**Problem to work on**
Count the rows below that contain the string "Task". Reply with the number only.

**Excerpted data**
——
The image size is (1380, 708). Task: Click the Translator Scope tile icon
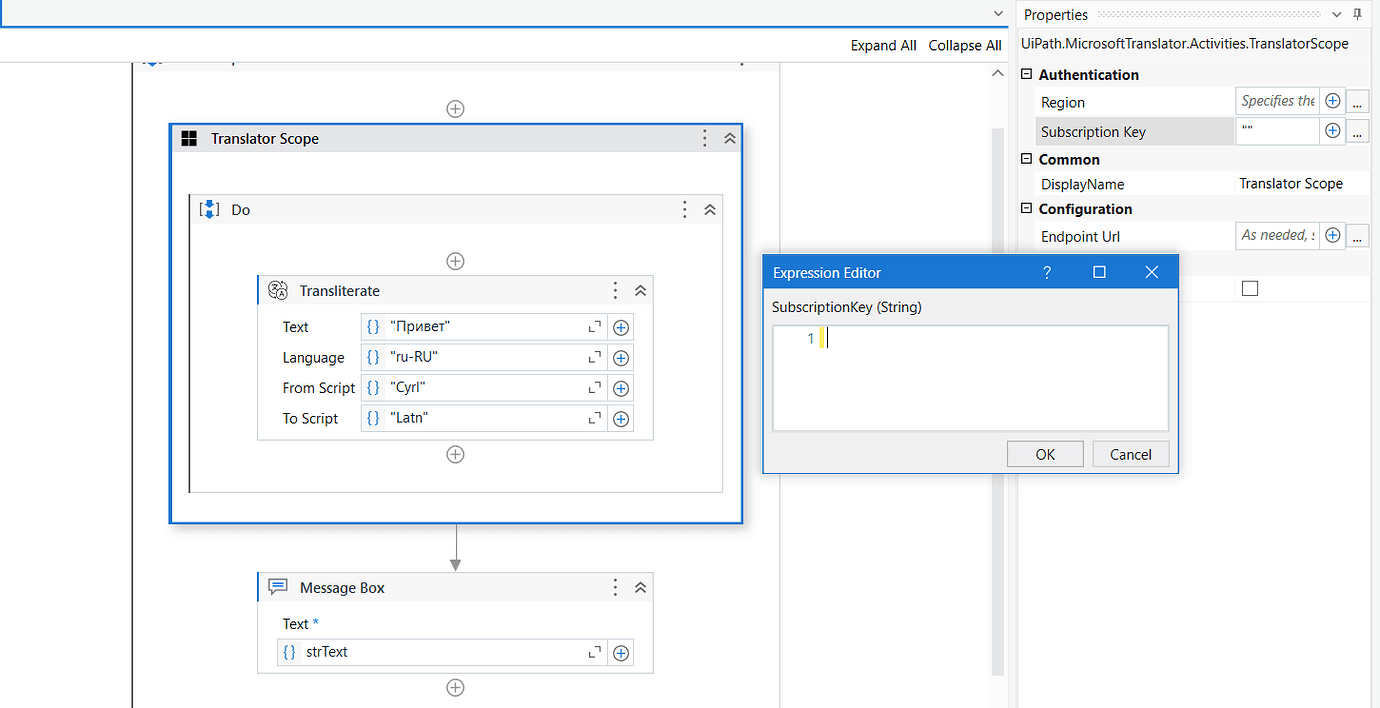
——
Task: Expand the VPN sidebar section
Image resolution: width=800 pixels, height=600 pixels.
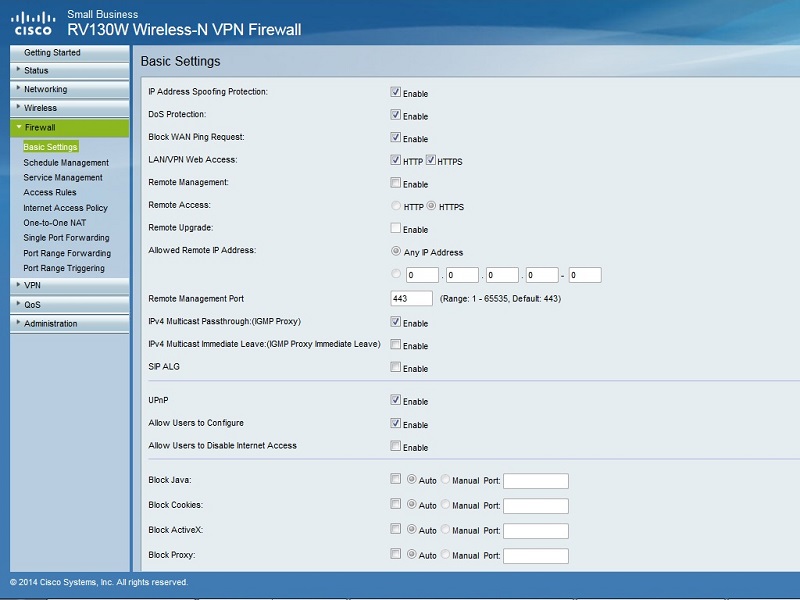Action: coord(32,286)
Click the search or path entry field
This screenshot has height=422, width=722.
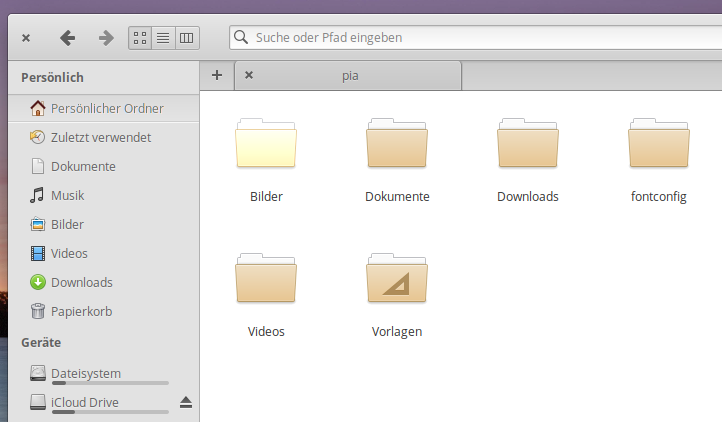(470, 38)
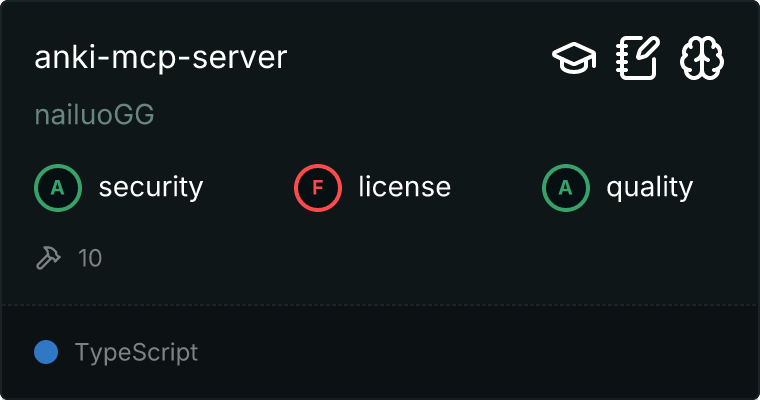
——
**Problem solution**
2